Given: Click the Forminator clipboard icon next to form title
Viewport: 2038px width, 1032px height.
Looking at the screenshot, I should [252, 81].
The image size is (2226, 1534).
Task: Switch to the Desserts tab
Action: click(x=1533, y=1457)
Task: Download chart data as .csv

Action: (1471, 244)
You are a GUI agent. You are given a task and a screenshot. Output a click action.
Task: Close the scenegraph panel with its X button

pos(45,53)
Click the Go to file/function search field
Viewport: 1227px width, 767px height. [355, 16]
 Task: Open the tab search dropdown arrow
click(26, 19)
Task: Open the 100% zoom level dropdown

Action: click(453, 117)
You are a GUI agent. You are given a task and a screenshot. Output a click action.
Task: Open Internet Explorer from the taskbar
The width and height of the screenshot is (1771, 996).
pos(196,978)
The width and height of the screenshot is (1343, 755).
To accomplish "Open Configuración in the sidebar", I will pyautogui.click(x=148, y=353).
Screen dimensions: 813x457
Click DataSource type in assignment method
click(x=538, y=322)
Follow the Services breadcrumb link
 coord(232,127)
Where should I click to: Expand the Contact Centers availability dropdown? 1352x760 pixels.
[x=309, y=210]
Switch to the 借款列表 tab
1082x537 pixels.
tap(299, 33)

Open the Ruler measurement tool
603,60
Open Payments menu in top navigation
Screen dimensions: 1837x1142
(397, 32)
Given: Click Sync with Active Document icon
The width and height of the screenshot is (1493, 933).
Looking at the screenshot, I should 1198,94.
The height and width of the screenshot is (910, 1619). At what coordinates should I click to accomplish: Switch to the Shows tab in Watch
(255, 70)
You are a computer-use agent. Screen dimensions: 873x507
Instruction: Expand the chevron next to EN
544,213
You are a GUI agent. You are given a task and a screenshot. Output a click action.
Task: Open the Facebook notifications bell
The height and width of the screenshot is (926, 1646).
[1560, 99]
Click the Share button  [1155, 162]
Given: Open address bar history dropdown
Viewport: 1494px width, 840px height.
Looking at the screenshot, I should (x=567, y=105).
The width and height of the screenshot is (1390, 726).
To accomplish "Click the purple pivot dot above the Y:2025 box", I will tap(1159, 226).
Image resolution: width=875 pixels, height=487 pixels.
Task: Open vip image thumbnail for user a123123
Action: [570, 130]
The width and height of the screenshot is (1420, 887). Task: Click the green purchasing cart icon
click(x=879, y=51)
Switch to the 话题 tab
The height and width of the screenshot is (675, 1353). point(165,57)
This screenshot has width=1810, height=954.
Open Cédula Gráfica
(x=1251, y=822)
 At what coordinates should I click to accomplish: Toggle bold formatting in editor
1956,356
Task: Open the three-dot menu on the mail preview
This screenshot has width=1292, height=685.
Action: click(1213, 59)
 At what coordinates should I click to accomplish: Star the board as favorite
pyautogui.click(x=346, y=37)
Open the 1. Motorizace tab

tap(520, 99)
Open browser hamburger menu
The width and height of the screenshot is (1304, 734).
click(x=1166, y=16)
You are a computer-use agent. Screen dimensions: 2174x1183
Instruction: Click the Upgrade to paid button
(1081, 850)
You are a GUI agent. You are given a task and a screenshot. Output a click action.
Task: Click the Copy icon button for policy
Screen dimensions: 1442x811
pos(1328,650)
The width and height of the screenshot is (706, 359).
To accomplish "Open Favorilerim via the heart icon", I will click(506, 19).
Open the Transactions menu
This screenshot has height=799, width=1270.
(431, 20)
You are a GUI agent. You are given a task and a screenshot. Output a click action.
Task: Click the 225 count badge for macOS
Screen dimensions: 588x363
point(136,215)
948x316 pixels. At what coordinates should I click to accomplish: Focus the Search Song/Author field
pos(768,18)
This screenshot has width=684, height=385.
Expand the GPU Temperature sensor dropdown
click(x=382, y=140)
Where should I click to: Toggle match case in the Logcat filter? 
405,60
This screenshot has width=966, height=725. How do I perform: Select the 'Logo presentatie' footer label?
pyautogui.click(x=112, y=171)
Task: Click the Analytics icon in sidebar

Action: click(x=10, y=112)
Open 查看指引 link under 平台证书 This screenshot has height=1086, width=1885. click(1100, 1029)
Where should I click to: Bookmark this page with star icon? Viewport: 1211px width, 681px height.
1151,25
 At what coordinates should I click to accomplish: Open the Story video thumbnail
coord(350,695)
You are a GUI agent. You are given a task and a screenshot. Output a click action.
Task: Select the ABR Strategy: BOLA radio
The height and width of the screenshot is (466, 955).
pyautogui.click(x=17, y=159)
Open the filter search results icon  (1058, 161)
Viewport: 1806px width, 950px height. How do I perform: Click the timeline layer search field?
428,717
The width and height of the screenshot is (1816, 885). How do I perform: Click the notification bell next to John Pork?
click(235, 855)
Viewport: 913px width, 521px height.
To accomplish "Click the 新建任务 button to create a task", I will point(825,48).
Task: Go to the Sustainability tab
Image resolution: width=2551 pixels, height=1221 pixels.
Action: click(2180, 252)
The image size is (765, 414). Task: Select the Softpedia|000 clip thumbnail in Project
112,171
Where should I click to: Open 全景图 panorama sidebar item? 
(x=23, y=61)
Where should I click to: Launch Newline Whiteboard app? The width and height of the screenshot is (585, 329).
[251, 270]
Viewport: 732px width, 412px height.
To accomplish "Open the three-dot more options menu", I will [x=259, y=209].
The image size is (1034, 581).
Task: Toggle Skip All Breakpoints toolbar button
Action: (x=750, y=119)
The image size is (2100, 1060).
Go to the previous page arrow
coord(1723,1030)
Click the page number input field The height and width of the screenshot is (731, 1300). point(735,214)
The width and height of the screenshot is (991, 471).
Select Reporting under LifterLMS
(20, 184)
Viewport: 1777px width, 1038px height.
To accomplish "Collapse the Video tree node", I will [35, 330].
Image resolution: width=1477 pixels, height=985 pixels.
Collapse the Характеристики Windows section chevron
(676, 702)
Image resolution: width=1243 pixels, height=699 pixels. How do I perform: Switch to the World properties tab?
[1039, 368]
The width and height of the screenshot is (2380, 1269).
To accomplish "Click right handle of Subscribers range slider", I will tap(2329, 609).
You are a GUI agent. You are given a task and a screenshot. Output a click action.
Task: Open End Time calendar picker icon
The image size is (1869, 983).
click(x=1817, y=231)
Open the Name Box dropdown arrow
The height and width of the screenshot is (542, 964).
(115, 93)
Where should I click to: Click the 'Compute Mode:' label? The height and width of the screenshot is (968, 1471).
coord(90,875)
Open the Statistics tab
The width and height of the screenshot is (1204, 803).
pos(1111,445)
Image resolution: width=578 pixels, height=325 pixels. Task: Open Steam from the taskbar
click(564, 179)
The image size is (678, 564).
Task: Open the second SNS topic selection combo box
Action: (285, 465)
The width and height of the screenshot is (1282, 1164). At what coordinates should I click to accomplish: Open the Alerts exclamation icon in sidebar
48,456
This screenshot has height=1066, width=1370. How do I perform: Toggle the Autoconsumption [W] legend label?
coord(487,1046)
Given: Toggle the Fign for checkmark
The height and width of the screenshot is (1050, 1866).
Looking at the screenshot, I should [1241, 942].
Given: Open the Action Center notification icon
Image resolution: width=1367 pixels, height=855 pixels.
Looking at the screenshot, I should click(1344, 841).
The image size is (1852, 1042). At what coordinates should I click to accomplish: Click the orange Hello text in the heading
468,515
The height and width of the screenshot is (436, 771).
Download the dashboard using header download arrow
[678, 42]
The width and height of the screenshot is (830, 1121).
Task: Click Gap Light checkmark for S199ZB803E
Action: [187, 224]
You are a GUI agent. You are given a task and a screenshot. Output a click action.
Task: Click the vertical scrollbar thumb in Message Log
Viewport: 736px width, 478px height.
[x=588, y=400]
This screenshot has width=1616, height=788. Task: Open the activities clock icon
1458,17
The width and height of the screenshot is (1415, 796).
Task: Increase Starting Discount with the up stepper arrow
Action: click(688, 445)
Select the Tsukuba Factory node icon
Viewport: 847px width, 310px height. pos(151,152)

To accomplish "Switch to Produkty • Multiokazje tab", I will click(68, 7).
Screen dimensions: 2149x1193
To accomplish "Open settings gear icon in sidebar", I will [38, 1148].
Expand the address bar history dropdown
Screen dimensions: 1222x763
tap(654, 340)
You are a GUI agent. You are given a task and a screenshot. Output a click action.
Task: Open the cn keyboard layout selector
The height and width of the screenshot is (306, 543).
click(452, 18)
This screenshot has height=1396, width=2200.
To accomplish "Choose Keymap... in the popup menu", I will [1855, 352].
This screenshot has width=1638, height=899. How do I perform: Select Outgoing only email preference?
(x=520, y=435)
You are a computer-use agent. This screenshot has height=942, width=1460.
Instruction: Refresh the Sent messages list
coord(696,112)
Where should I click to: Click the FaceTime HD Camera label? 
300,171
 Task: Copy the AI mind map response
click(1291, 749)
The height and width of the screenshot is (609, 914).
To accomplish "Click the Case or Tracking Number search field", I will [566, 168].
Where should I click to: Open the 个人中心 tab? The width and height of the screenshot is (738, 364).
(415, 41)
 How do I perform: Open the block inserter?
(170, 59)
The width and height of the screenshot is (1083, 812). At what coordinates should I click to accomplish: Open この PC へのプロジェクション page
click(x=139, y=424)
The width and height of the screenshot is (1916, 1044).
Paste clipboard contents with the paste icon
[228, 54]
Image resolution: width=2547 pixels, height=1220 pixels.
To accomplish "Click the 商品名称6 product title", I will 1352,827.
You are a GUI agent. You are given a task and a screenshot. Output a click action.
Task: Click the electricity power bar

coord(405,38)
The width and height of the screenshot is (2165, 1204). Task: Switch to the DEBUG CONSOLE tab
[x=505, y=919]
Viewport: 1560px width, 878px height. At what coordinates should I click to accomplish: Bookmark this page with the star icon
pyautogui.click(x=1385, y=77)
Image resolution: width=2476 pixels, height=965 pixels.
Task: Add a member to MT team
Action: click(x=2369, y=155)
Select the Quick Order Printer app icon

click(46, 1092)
*****
→ **EXERCISE INSTRUCTIONS**: Count each line of the listing above that holds the string "address", and state that count without anything added.

→ **RESPONSE**: 2